New Technology Promises to Help Drug Makers Go Green
Madison, Wisconsin - Production of a single kilogram of pharmaceuticals often yields hundreds of kilograms of chemical waste.
Now, new chemistry developed by scientists at the University of Wisconsin-Madison, combined with technology developed by researchers from Eli Lilly and Company, promises to dramatically reduce that waste stream for a key step in the pharmaceutical production process.

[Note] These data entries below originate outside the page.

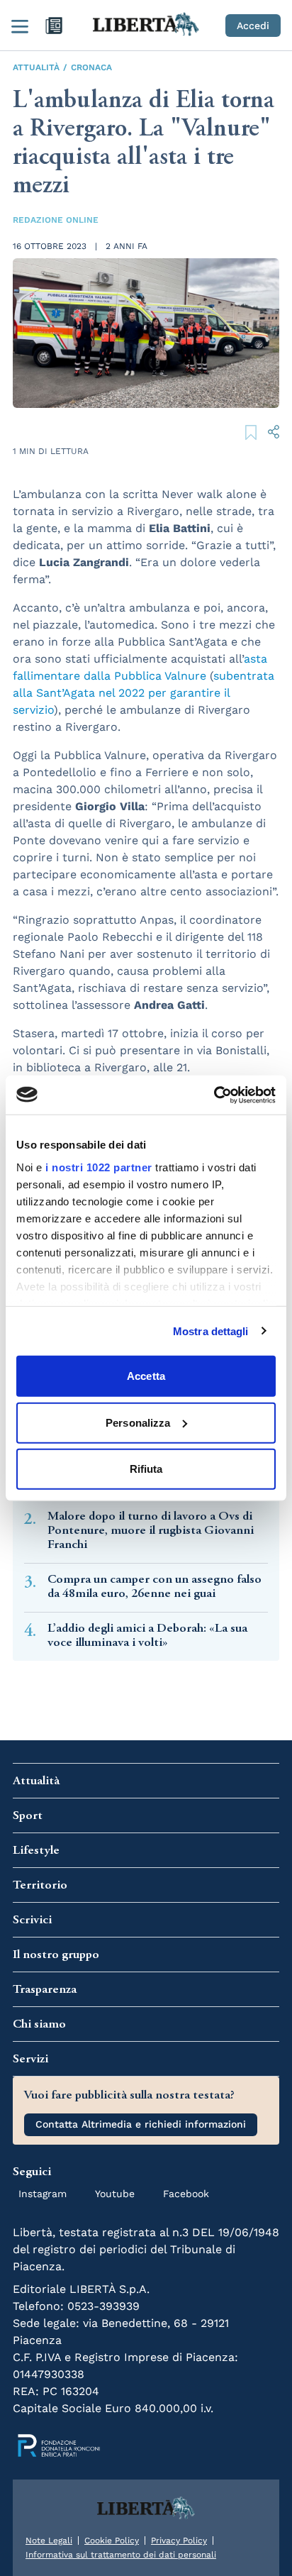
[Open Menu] (19, 25)
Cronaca (91, 67)
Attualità (36, 67)
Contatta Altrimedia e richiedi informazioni (140, 2124)
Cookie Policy (111, 2540)
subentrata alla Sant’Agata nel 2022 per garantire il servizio (143, 693)
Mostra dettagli (211, 1331)
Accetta (146, 1376)
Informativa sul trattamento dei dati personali (121, 2554)
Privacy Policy (179, 2540)
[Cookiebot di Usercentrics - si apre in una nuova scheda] (214, 1094)
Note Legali (49, 2540)
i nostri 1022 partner (98, 1167)
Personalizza (138, 1422)
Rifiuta (146, 1469)
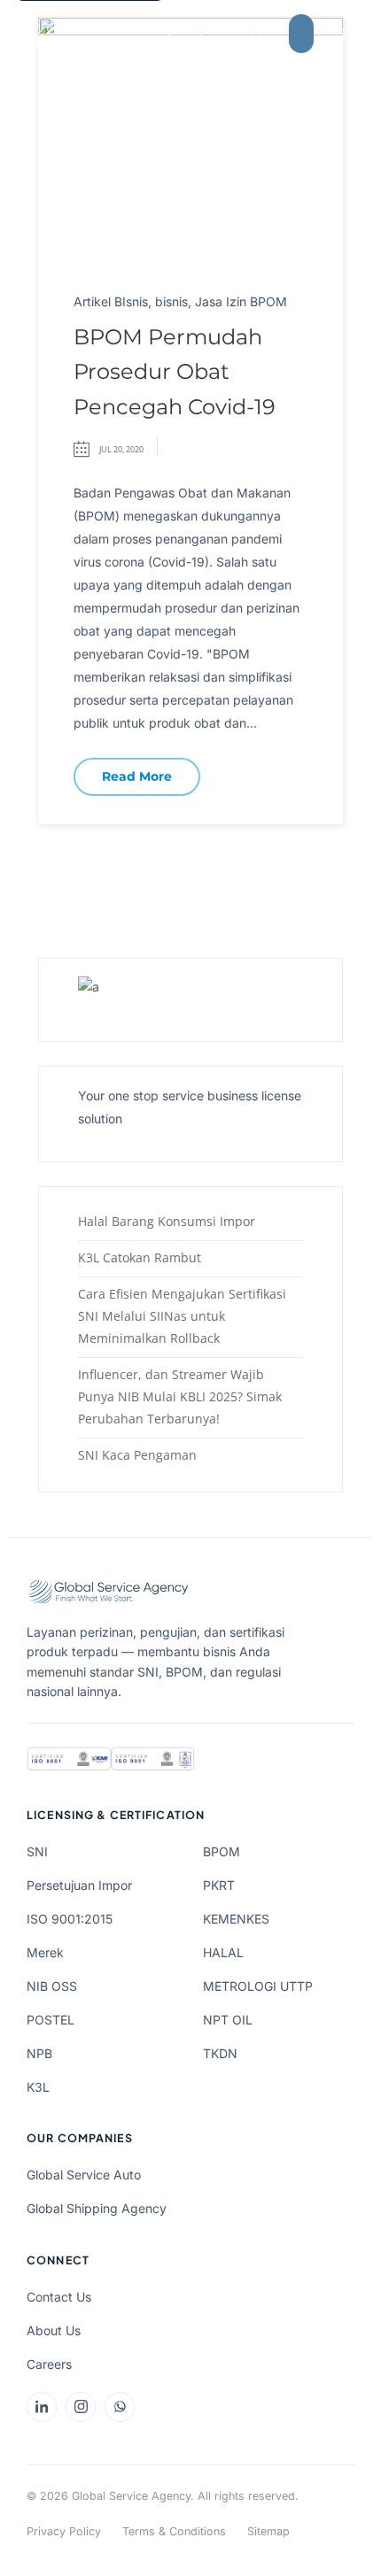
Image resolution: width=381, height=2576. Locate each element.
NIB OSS (52, 1986)
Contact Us (59, 2296)
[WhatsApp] (120, 2407)
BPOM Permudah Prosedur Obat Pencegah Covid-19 (175, 372)
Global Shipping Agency (97, 2208)
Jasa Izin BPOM (241, 301)
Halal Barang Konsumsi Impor (166, 1221)
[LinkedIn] (42, 2407)
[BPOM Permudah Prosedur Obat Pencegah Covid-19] (190, 139)
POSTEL (50, 2019)
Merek (45, 1952)
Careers (49, 2364)
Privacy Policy (64, 2531)
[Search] (258, 33)
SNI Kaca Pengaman (137, 1454)
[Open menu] (347, 33)
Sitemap (268, 2531)
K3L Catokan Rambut (139, 1257)
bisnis (171, 301)
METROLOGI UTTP (258, 1986)
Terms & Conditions (174, 2531)
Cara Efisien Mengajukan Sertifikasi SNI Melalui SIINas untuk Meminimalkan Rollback (182, 1315)
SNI (37, 1851)
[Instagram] (81, 2407)
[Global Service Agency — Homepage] (110, 33)
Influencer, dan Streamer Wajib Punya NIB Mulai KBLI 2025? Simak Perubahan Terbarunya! (180, 1396)
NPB (39, 2053)
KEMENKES (236, 1918)
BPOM (221, 1851)
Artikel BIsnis (111, 301)
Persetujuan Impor (79, 1885)
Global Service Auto (84, 2174)
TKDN (220, 2053)
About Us (54, 2330)
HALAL (223, 1952)
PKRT (219, 1885)
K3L (38, 2086)
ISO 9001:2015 (70, 1918)
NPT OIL (228, 2019)
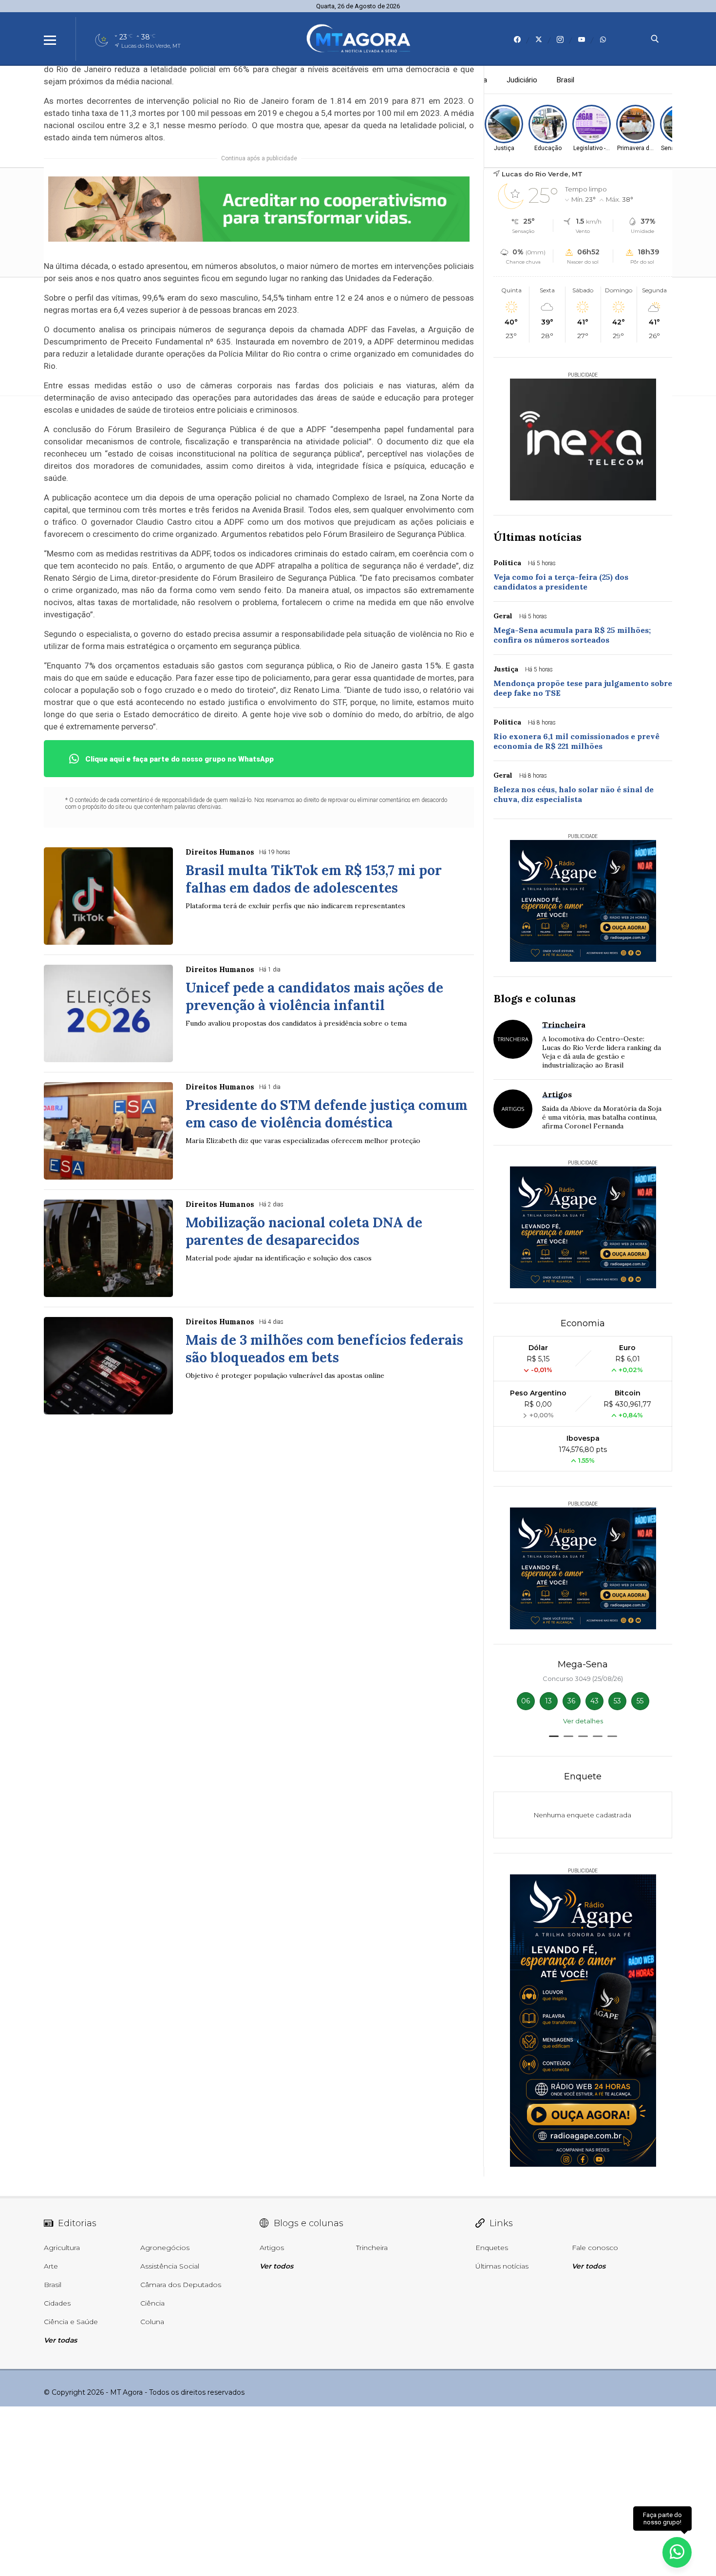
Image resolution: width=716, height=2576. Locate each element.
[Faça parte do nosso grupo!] (677, 2551)
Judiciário (522, 80)
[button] (553, 1736)
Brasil (565, 80)
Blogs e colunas (534, 998)
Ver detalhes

Writing in the current (June 16, 2010) online edition of the journal Green Chemistry, a team led by Shannon S. Stahl, a UW-Madison chemistry professor, describes a pharmaceutical reactor technology and companion chemistry capable of using oxygen from air in safe, clean, industrial-scale production of drugs.
"A series of elaborate steps are needed to transform simple chemical feedstocks into complex drug molecules, and this process often generates a substantial amount of waste. Pharmaceutical production is often cited as one of the most wasteful sectors in the chemical industry," says Stahl, an expert on oxidation and catalysis, processes crucial to pharmaceutical manufacture.
"The hope is this new technology will contribute to the greening of the pharmaceutical industry. And reducing waste not only yields environmental dividends, but also ultimately saves companies money."
The catch for using oxygen as a green chemical in making drugs, explains Stahl, has always been safety. The primary feedstocks for most pharmaceuticals and other industrial chemicals are hydrocarbons that have the potential to explode when combined with oxygen.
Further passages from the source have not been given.